In the entries below, locate the line with "Click the Taxes set up status text", then give again that line and all lines after it, exactly, with pictures omitted.

### Material supplied
^^^^^^^^

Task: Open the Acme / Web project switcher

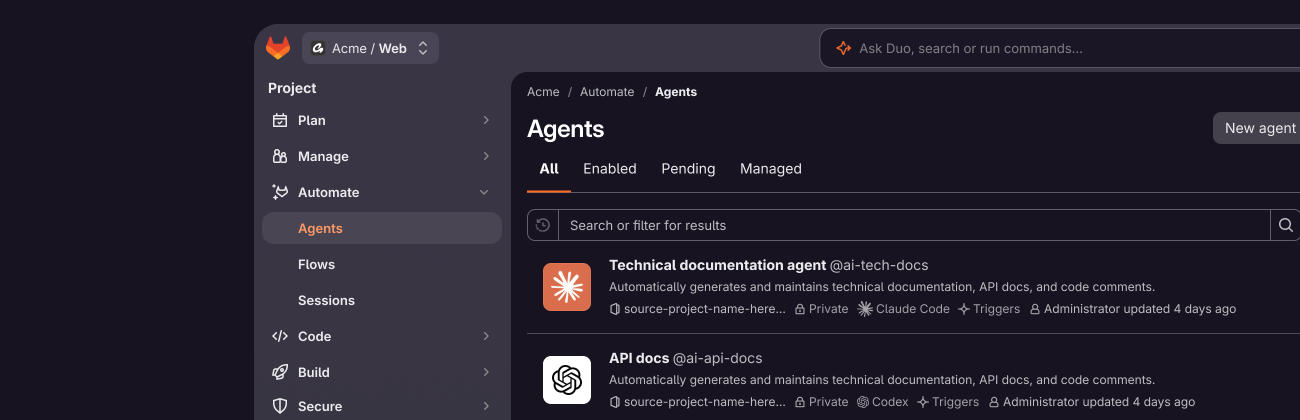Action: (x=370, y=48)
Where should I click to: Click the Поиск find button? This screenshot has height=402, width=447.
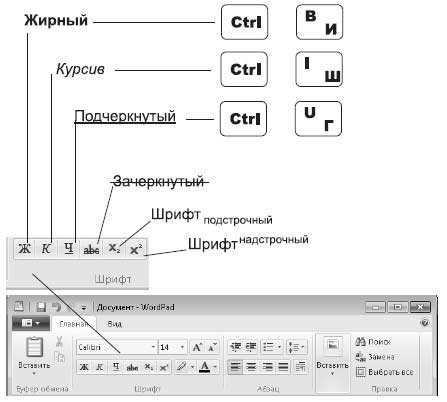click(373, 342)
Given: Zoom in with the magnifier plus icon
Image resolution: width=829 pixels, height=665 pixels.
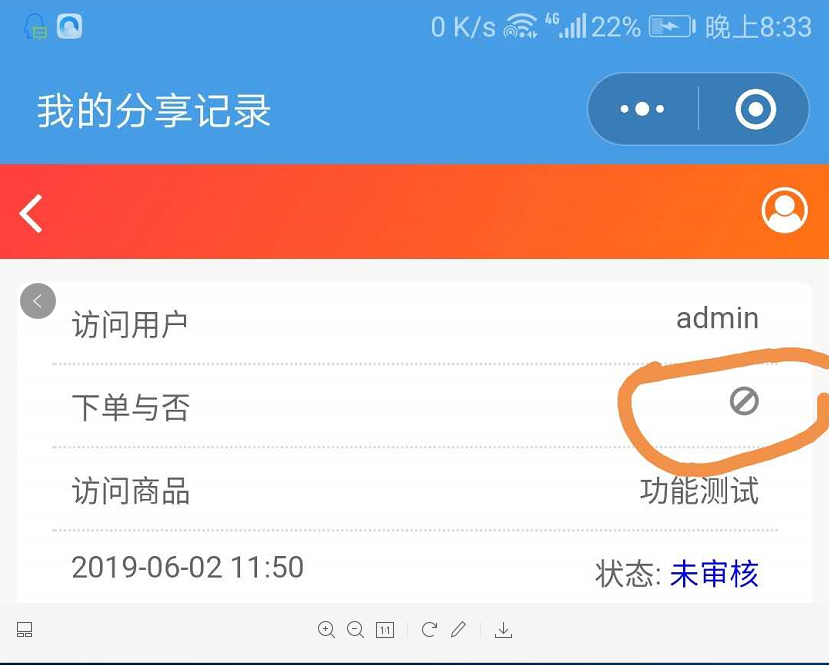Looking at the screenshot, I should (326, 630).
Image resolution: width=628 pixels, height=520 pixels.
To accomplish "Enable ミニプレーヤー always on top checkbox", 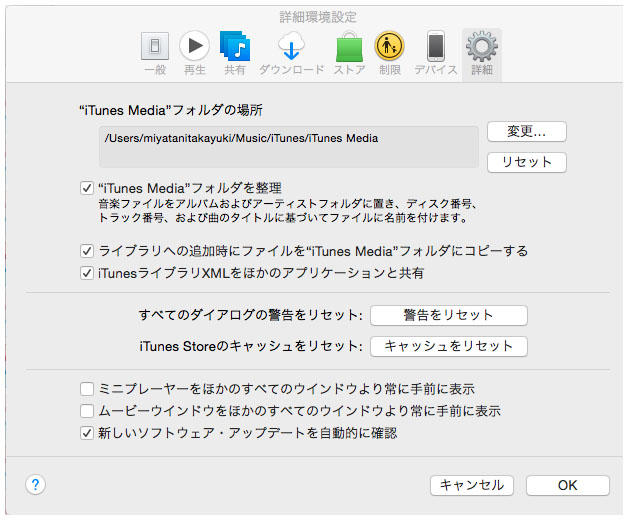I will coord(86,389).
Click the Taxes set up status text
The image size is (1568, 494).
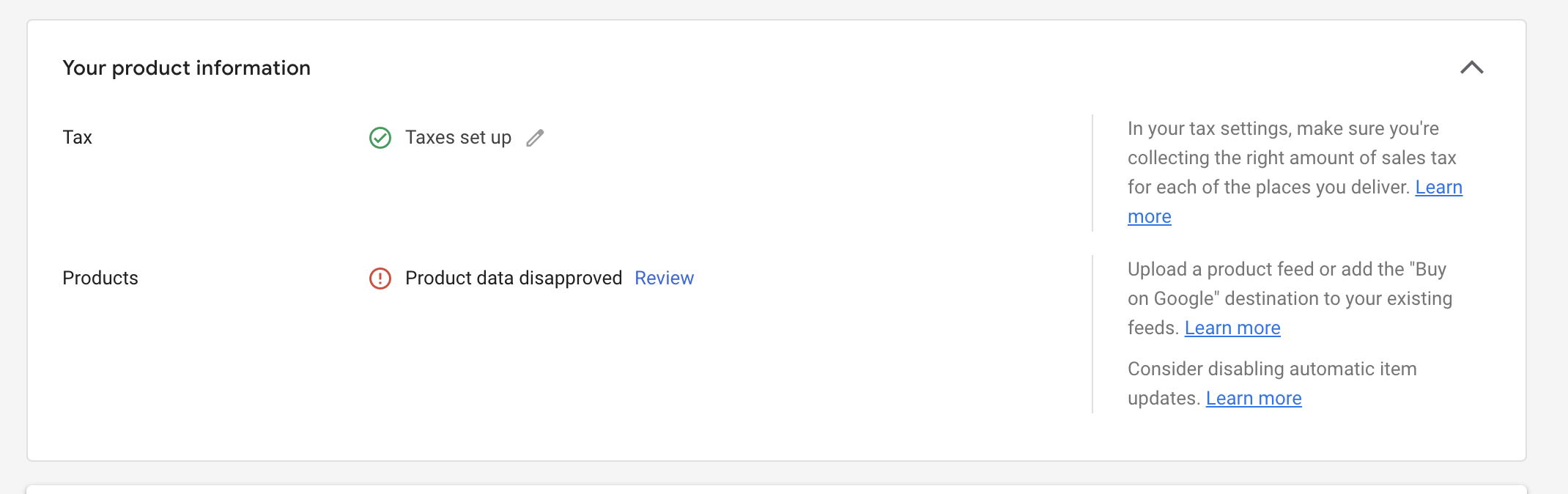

^^^^^^^^

### Task output
Click the Taxes set up status text
The image size is (1568, 494).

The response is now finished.